• 2025年3月2日

膝の痛みは何科を受診する?症状別の適切な受診先と治療法

膝の痛みは、歩行や階段の昇降が困難になるなど、日常生活の質を大きく低下させる可能性がある症状です。原因は痛む部位によってさまざまで、適切な治療を受けないと症状が進行するリスクもあります。この記事では、以下の項目についてわかりやすく解説します。

  • 膝の痛みの代表的な原因
  • 適切な診療科の選び方
  • 膝の痛みの治療法
  • 膝の痛みのセルフケア

膝の痛みの原因4選と症状の特徴

膝の痛みは、日常生活において大きな負担となります。膝の痛みの代表的な原因4つと、それぞれの症状の特徴を、具体的な症例や最新の研究結果を交えながらわかりやすく説明します。

  • 変形性膝関節症
  • 半月板損傷
  • 靱帯損傷(じんたいそんしょう)
  • 腸脛靭帯炎(ちょうけいじんたいえん)

変形性膝関節症:加齢による軟骨のすり減り

変形性膝関節症は、膝関節の軟骨がすり減り、骨同士が直接こすれ合うことで炎症や痛みが生じる病気です。軟骨は、膝への衝撃を吸収する役割を果たしています。健康な軟骨は、弾力があり滑らかですが、加齢や肥満、過度な運動などによって徐々にすり減っていきます。

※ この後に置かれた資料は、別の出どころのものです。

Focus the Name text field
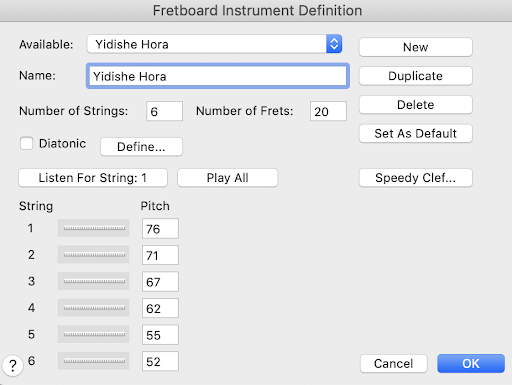The height and width of the screenshot is (385, 512). [218, 76]
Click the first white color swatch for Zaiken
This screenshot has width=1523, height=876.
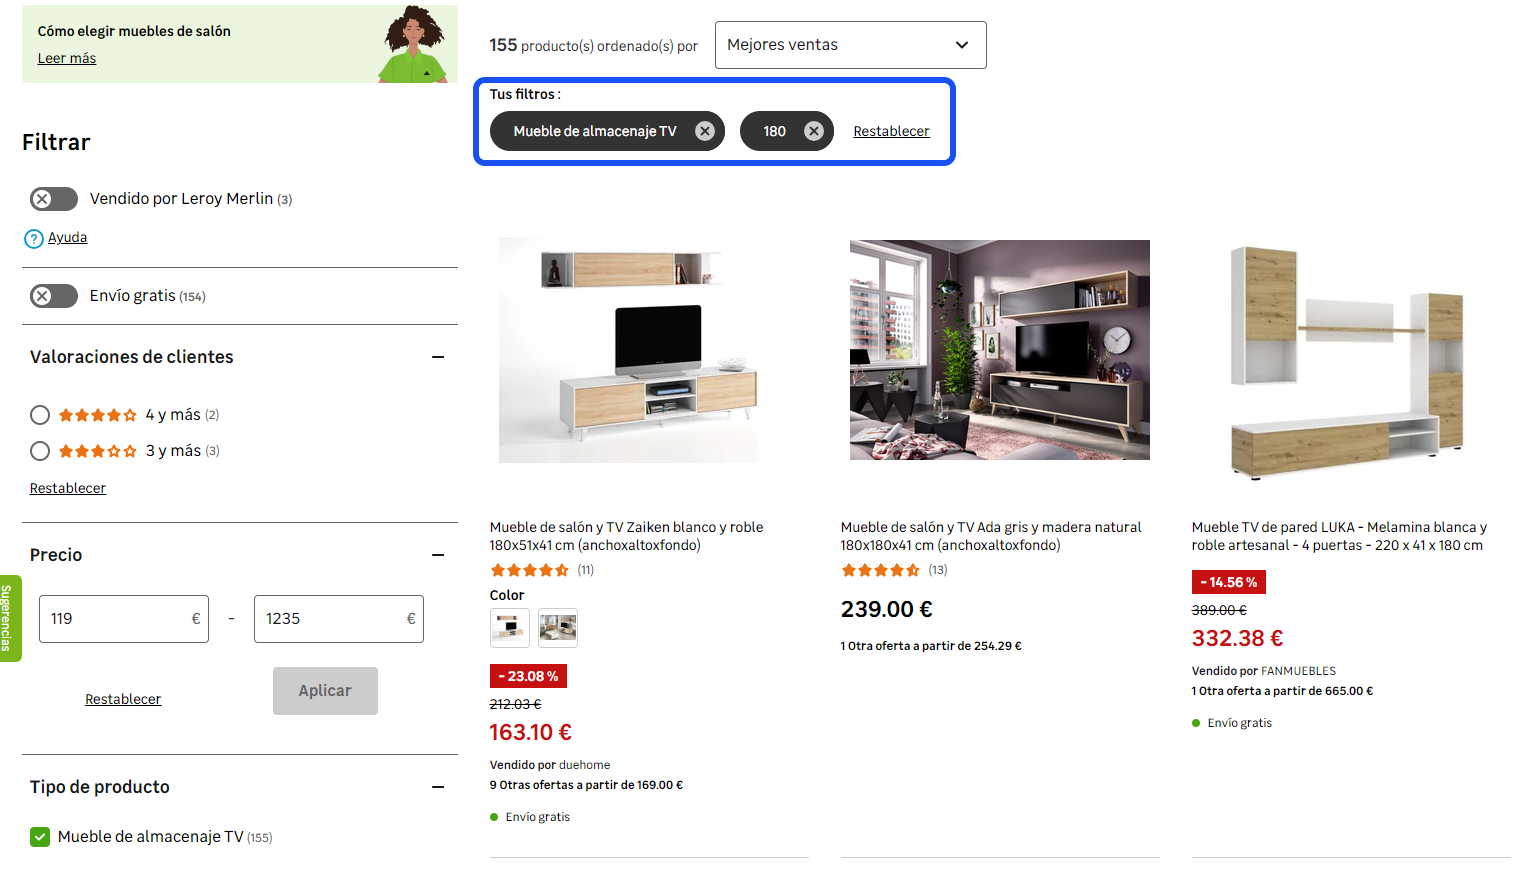pyautogui.click(x=510, y=628)
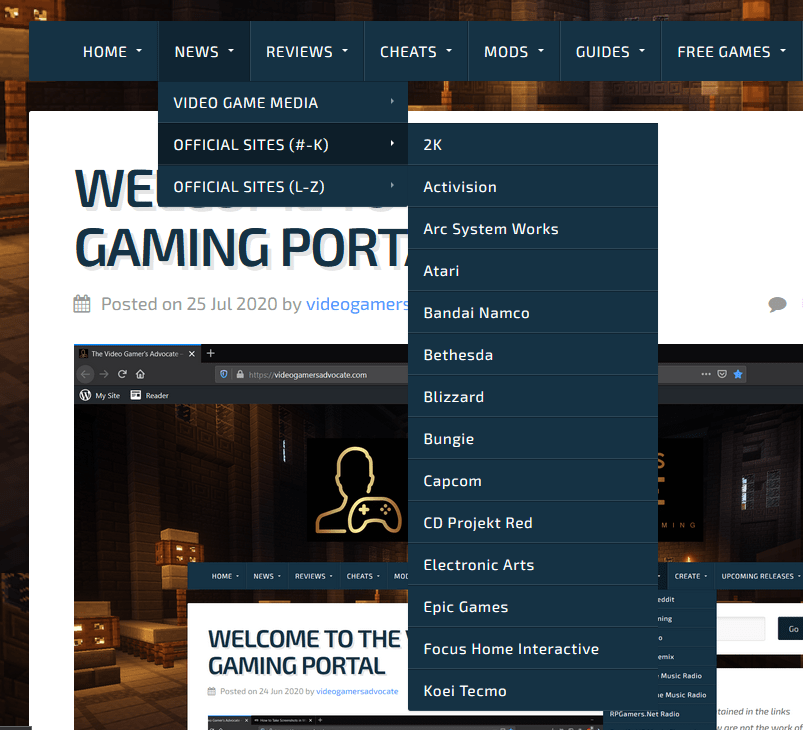803x730 pixels.
Task: Open the HOME menu
Action: 112,52
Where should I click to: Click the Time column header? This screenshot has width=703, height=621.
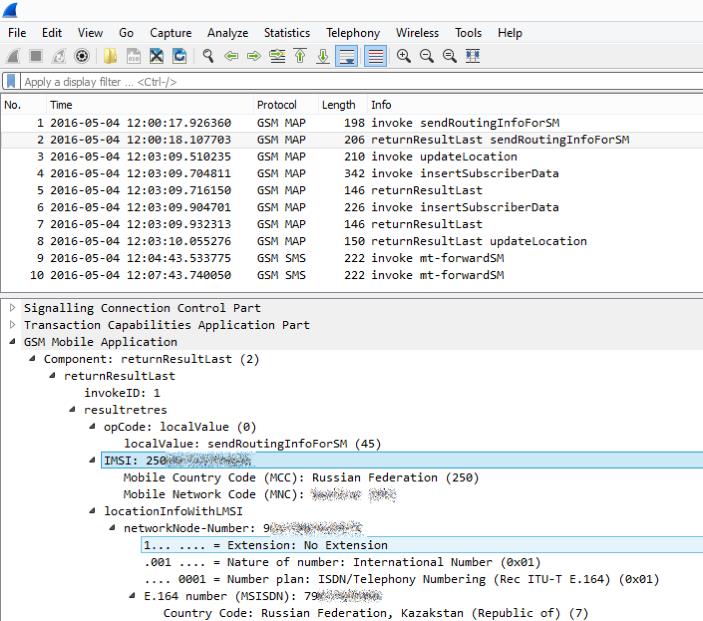[x=61, y=105]
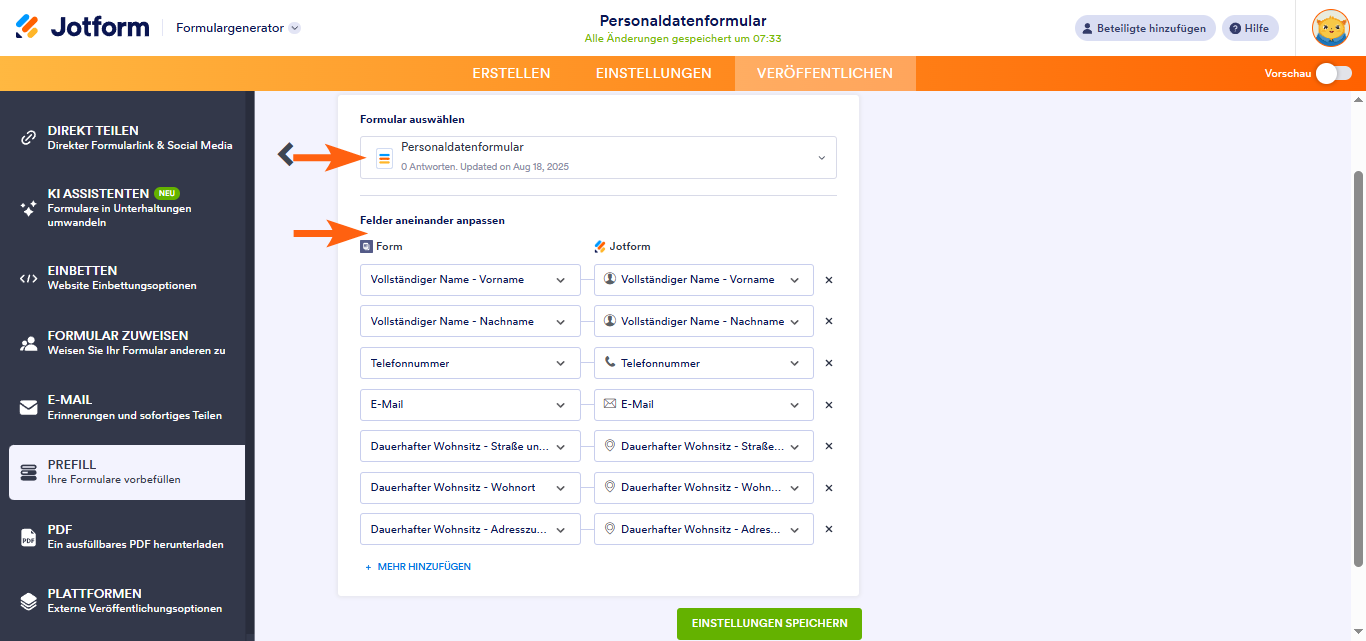Viewport: 1366px width, 641px height.
Task: Expand the Formular auswählen dropdown
Action: [x=598, y=157]
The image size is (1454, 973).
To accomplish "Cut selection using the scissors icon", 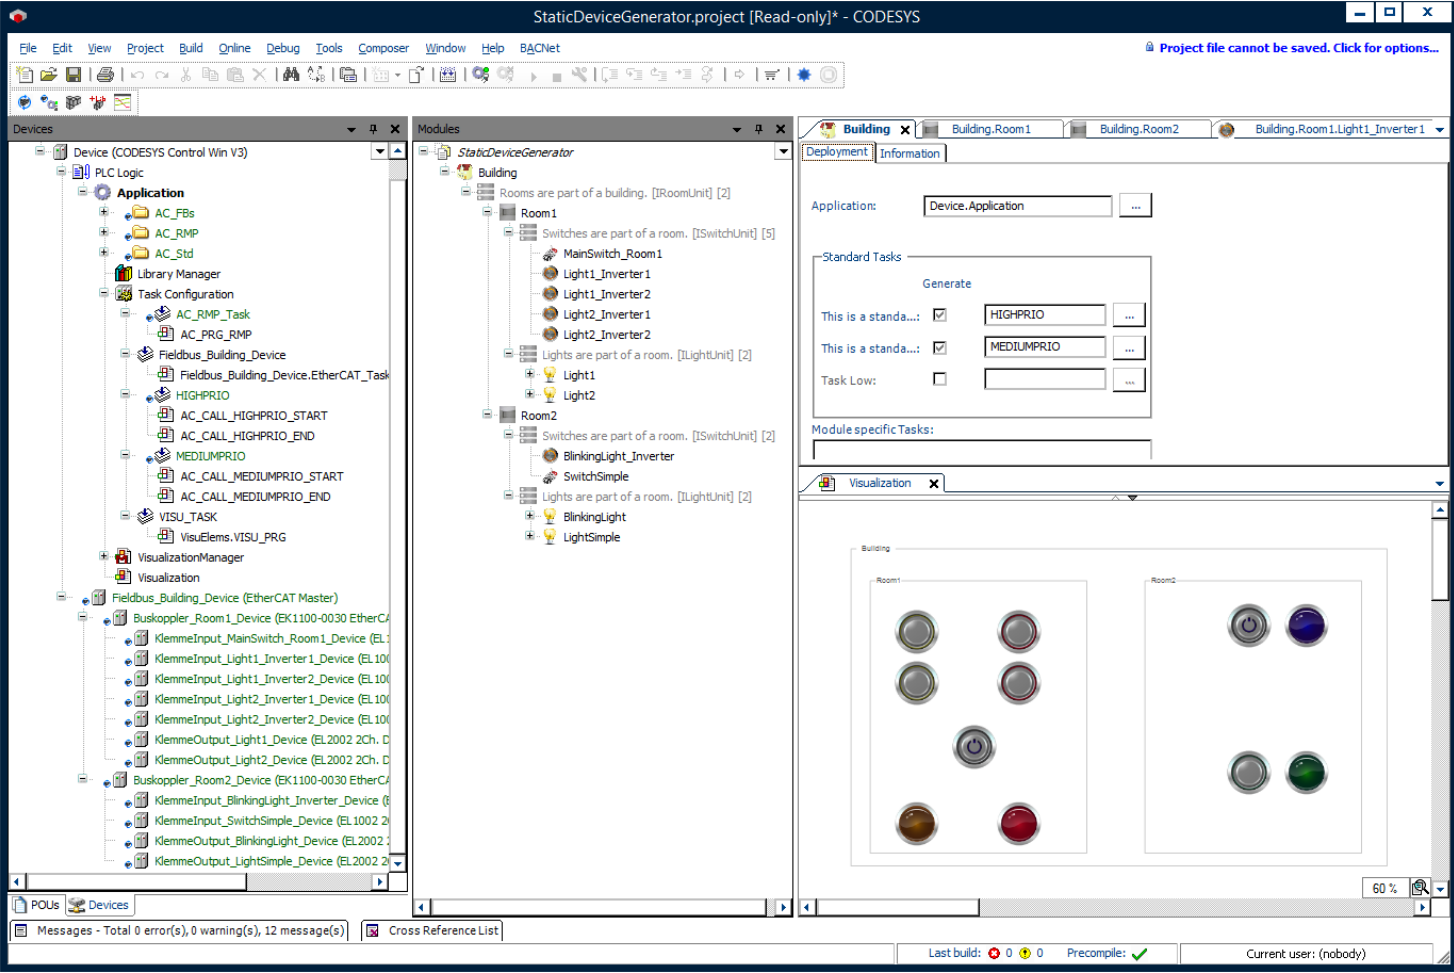I will click(x=186, y=74).

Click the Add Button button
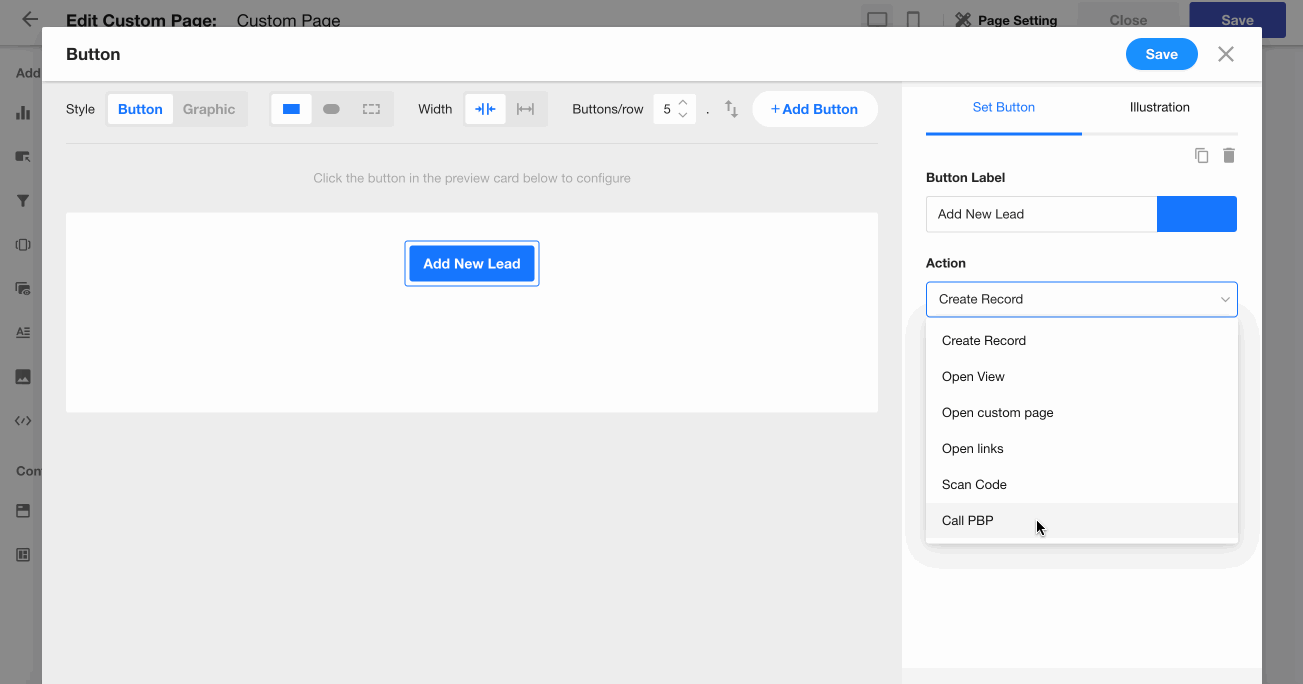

初期症状としては、歩き始めや立ち上がり時に膝に痛みを感じることが多く、少し休むと痛みが和らぐ傾向があります。病気が進行すると、安静時にも痛みを感じたり、膝が腫れたり、変形したりすることもあります。軟骨のすり減りが進むと、骨棘(こっきょく)と呼ばれる骨の突起物が形成され、神経を刺激してさらに強い痛みを引き起こすこともあります。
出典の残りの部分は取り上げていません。